Par ailleurs, «environ 5000 personnes ont manifesté à Arbine, près de Damas et 5000 autres à Kanaker ainsi que des centaines à Zebdani et Daraya en hommage aux martyrs», a-t-il précisé, soulignant que «les manifestants ont été dispersés par les forces de sécurité».

Selon des militants, des manifestations ont également eu lieu dans plusieurs villes dans l'Ouest à majorité kurde, dans le gouvernorat d'Idleb (nord-ouest), à Maarat al-Naamane (ouest), Douma (sud), Boukamal (est) et Hassakeh (nord-est).

Dans la région de Deraa, les forces de sécurité, déployées en masse, ont interdit l'accès aux mosquées aux hommes de moins de 50 ans, empêchant les fidèles d'entrer dans les lieux de culte avec des téléphones portables, notamment ceux équipés d'appareils photo, a indiqué M. Rihaoui.

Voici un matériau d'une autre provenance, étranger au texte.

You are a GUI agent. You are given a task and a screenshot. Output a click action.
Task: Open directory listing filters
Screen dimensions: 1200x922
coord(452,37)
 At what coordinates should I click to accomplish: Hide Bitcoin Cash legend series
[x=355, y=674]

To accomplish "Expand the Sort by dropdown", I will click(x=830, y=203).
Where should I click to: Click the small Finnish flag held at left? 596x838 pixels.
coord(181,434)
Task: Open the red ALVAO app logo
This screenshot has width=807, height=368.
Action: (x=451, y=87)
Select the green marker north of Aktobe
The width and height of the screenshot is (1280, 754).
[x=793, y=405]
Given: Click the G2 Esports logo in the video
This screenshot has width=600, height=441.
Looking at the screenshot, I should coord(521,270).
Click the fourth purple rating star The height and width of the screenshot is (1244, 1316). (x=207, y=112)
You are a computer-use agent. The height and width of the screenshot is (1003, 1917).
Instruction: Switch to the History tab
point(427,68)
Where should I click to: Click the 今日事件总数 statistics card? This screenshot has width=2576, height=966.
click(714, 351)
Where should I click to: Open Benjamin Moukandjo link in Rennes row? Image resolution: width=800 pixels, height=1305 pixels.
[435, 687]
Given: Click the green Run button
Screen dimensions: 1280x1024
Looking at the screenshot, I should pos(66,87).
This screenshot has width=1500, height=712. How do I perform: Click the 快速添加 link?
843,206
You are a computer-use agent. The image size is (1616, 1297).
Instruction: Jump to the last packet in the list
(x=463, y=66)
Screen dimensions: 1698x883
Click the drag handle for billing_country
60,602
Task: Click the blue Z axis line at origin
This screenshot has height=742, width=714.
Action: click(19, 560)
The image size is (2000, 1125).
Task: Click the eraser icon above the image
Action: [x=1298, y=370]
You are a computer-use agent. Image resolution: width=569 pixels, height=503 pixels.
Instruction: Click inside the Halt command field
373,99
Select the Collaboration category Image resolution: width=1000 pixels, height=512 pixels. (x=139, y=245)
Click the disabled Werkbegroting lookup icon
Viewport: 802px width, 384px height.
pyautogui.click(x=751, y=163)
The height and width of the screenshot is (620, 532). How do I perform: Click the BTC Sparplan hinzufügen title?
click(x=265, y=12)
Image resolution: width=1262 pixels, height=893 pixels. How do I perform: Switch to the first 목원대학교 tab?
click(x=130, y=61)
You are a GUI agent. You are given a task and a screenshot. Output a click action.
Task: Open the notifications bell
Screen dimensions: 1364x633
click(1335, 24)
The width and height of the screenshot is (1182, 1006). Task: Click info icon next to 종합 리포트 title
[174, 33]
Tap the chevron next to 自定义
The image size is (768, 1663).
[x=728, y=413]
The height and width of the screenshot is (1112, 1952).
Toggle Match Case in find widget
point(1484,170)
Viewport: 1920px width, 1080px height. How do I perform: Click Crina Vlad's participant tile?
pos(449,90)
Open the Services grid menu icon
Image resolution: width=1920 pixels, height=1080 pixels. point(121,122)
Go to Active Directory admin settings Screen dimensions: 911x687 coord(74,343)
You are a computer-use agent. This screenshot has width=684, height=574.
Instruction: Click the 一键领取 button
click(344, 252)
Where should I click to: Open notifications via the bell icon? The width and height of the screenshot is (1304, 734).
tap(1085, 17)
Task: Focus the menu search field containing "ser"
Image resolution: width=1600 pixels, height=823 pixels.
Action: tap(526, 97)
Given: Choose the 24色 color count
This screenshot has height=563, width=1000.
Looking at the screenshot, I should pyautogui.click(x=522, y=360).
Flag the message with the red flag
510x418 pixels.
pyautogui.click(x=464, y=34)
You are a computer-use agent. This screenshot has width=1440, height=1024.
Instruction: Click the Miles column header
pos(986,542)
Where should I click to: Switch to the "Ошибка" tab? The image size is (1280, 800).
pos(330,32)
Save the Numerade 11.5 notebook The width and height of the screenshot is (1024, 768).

Dans la matinée, à Damas, où plusieurs quartiers sont privés de communication et verrouillés par des barrages militaires, des tirs nourris ont été entendus à Qadam, théâtre de manifestations nocturnes contre le régime.

Jeudi, la répression des manifestations avait fait six morts civils: quatre à Deir Ezzor et deux à Zebdani, à 50 km au nord-ouest de Damas, selon des militants des droits de l'Homme.

Depuis le 15 mars, la répression du mouvement de contestation a fait près de 1500 morts civils, entraîné l'arrestation de plus de 12 000 personnes et l'exode de milliers d'autres, selon des ONG.

L'armée syrienne assure de son côté combattre des «bandes terroristes armées», considérées comme responsables des troubles.

Tôt vendredi, une explosion a eu lieu sur un oléoduc près de Homs, selon l'agence officielle Sana, qui a attribué l'attaque à une «bande subversive».

Il s'agit du deuxième incident visant des infrastructures d'hydrocarbures depuis le début de la contestation. Le 13 juillet, des militants avaient fait état d'une explosion sur un gazoduc dans le gouvernorat de Deir Ezzor, où se trouvent des champs de pétrole et de gaz.

Face à la révolte populaire, le journal du parti Baas, au pouvoir depuis 1963, a annoncé jeudi la tenue avant la fin de l'année d'une conférence du parti pour «mettre en place le projet réformateur porté par le président Bachar al-Assad».

Selon la Constitution, le parti Baas est «le dirigeant de l'État et de la société».

Les autorités, qui avaient promis fin avril une série de réformes, en particulier en matière d'élections et de droit de la presse, ont adopté en début de semaine un projet de loi encadrant la création de nouveaux partis.